Funding chains in the x-risk/AI safety ecosystem
I made a graph of funding chains in the x-risk/AI safety ecosystem. In the graph below, an edge means that has provided funding to .
The data used to generate the graph comes from the Donations List Website. I originally made a graph (not shown) by restricting to donations in AI safety, existential risks, and global catastrophic risks. However, this included donations from individual donors, which made the resulting graph incomprehensibly large. I therefore manually created a whitelist of a small number of organizations and individuals. Finally, I collected all the donations involving the organizations/individuals in this whitelist (regardless of the cause area) and made a graph; this is the one that is shown above.
Source code for generating the graph can be found in this GitHub Gist.
For now, I don’t have anything deep to say about this graph; I just found the existence of long chains and numerous connections interesting. If anybody has more thoughts about this, I would be curious to hear them.
GIGO warning: the graph is only as good as the data that was fed into it, so errors made in data entry would affect the graph.
Acknowledgments: Thanks to Vipul Naik for the observation that there are some long funding chains, which prompted me to make the graph, and for creating Donations List Website, which made it possible to make the graph.
This is interesting. However, this graph is also fairly misleading by putting OpenPhil on the same footing as an individual ETG-funder, although OpenPhil is disbursing wholly 1000x more funds. Maybe you could set edge-widths to correspond to funding volumes? Also, do you think by moving the nodes around you could reduce the extent to which lines cross over each other, to increase clarity?
The same thing about the edge-widths came to my mind. More specifically, I suggest adding labels to the edges to state a rough number of funding. Perhaps it would ideally be an interactive application.
Also, just curious; was there any reason for having Patrick in particular on the top of this? I imagine there were other donors who gave to many of these things.
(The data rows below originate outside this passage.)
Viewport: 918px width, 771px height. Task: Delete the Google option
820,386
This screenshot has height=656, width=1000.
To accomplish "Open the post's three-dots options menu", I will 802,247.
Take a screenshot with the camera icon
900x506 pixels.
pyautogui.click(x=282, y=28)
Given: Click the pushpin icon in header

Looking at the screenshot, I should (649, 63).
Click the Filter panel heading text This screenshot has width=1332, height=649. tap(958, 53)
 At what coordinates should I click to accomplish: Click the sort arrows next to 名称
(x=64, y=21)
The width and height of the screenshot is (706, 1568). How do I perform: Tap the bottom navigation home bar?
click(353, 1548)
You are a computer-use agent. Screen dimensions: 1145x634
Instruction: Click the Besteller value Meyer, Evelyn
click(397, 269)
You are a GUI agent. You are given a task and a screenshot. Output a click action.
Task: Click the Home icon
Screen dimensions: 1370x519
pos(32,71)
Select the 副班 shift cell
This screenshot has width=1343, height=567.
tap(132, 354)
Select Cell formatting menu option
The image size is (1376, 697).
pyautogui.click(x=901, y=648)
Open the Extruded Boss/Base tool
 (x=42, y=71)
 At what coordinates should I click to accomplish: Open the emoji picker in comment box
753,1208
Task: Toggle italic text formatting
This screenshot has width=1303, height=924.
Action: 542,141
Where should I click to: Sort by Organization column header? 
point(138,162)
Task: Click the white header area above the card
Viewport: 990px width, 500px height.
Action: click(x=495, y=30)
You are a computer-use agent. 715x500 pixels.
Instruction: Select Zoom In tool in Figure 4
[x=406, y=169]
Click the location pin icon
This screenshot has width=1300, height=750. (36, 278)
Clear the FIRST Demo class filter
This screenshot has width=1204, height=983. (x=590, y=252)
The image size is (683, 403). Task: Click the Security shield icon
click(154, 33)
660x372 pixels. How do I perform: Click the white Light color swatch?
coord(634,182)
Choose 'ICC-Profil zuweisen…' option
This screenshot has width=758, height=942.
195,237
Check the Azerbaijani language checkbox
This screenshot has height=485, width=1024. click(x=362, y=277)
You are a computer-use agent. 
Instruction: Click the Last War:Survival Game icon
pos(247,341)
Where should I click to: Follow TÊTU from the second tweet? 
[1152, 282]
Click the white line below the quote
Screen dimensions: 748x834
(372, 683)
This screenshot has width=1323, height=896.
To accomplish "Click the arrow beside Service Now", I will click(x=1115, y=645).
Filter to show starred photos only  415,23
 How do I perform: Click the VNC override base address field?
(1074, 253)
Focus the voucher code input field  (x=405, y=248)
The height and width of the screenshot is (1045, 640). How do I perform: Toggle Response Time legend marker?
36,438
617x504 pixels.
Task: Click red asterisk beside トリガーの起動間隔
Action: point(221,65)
Yeah, at a glance the current presentation really makes AI safety look like Patrick’s empire.
I have to say I found this all very funny.
I find that remembering the typical grant/donation size of a donor is easier than remembering all the connections between different donors and donees, so having the edges visually represented (without further decorating the edges) captures most of the value of the exercise. I realize that others who don’t follow the EA granting space as closely as I do may feel differently.
I don’t have experience making such applications, so I will let someone else do this.
The node positions were chosen by Graphviz, so I didn’t choose to put Patrick on top. I included Patrick because Vipul suggested doing this (I would guess because Patrick was the most available example of an ETG donor who has given to many x-risk charities).
The EA funding map I’d most want see would focus on current funding volumes and potential funding volumes:
Giant circle for Open Phil
Small circles for Jaan, Thiel, and Ben Delo (and maybe Vitalik?)
Cloud of tiny circles representing everyone else
See my reply to Ozzie.
I added three additional graphs that use different layout algorithms in here. I don’t know if they’re any better.
Personal opinion: the circular layout seems more useful. I like that it more clearly demonstrates a) entities that are connected to only one other entity in the graph (example: Inst. Phil. Research is only connected to BERI, Thiel is only connected to MIRI), and b) how many arrows are going into each node (example: it’s easier to see that MIRI has the widest range of supporters of this group, followed by CEA and CFAR).
Looks like the (joint) longest chain is:
Survival and Flourishing
AI Safety Camp
I am pleased to see there do not seem to be any cycles!
I timeboxed 30 minutes to manually transfer this to yED. I’m fairly certain there’s one or two missing edges here’s what I got:
Here’s the yED file, if anyone wants to try their hand at other layout algorithms:
Do I have to make an evernote account to see that? Pretty sure this trivial inconvenience will prevent most lurkers from seeing it.
You shouldn’t, it’s an evernote public sharing link that doesn’t require sign in. Note also that I tried to embed the image directly in my comment, but apparently the markdown for images doesn’t work in comments?
Firsts link does, second link doesn’t, but I gave up when first link wouldn’t let me through.
Indeed, I cannot get the markdown to work in comments. Alas.
Hmm that’s odd, I tested both in incognito mode and they seemed to work.
It is quite odd, as the first link also works for me in incognito, but not in normal. Perhaps has something to do with me once having an evernote account? Or me being logged into google? Who knows.
Small suggestion for future projects like this. I used to use graphviz for diagramming, but since found yED and never looked back. Its edge-routing and placement algorithms are much better, and can be tweaked with WYSIWYG editing after the fact.
Jaan has given to CSER
Isn’t EA Grants part of CEA? Perhaps there should be an arrow from CEA to EA Grants if so.